Aşağıdaki bilim tarihi metnine göre Sümerliler yazılarını neyin üzerine yazıyordu?

◆ **Verilen Metin**

- - - - - - -

Bilimin tarihsel gelişimine baktığımızda başlıca üç dönüm noktası görmekteyiz. Bunlardan ilki Babil ve Mısır’da büyük ölçüde ampirik düzeyde kalan bilgi birikimiyle antik Grek düşüncesinin birleşmesiyle ortaya çıkan Helenistik dönemdir. İkinci dönüm noktası bilimin Rönesans sonrasında yer alan büyük atılımdır. Üçüncü dönüm noktasını, yüzyılımızın ilk çeyreğinde ortaya çıkan Relativite ve Kuantum teorileri simgelemektedir.

Tartışmamızın geri kalan bölümünde bu üç dönüm noktasını gözden geçireceğiz.

Eski Mezopotamya’da ve Mısır’da bilim

Bilimde ilk adımların İndus, Fırat-Dicle ve Nil nehirleri çevrelerinde kurulu eski uygarlıklarda atıldığını görüyoruz. Bu uygarlıklar, bilimsel etkinlik için gerekli sosyal ve teknolojik koşullar bakımından elverişli ortama sahipti. Tarımda da oldukça ileri bir düzeye ulaşmışlardı. Tarla sürme ve sulama, tekerlekli taşıt aracı kullanma, hayvanların işgücünden yararlanma vb. uygulama becerilerinde belirgin bir gelişmişlik içindeydiler. Üretimleri yalnız çalışan kesimi değil, kendilerini din ve bilime adamaya yönelik bir seçkinler takımını da beslemeye elveriyordu. Daha da önemlisi, bu uygarlıklarda iletişime ve deneyimle kazanılan bilgi ve becerilerin birikimine büyük kolaylıklar sağlayan yazı dizgeleri oluşmuştu. Uygarlıkları Mezopotamya’da İ.Ö. 3000 yıllarında yeşeren Sümerliler, yazılarını yumuşak balçık tabakalar üstüne yazıyorlardı. Mısırlıların yazı yöntemi daha gelişkindi: Kayıtlar, bitkiden elde edilen bir tür kâğıt üzerine mürekkeple yapılıyordu. Basit ölçme ve hesaplama işlerine olanak veren matematik bilgileri de vardı. Özellikle Nil vadisinde arazi ölçme pratiği birçok geometrik kavramların oluşmasına yol açmıştı. Örneğin, Pi (*) sayısı, dik açılı üçgen vb. geometrik şekillerin özellikleri bilinmekteydi. Mısırlılar geometride, Babilliler ise daha çok aritmetikte ilerdeydiler. Dairenin 360 dereceye, günün 24 saate, bir saatin 60 dakikaya, bir dakikanın 60 saniyeye bölünmesi pratiğini Babillilere borçluyuz. Onlar yılın uzunluğunu sadece yaklaşık dört dakikalık bir hatayla hesaplayabilmişlerdi.

- - - - - - -

◆ **Veri Kümesinden Kesit**
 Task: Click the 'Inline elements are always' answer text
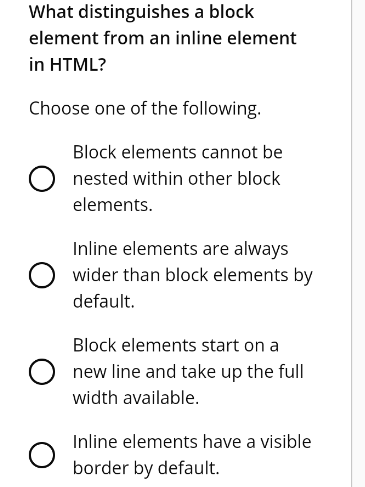180,249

- - - - - - -

◆ **Çözüm**
Yumuşak balçık tabakaların üzerine.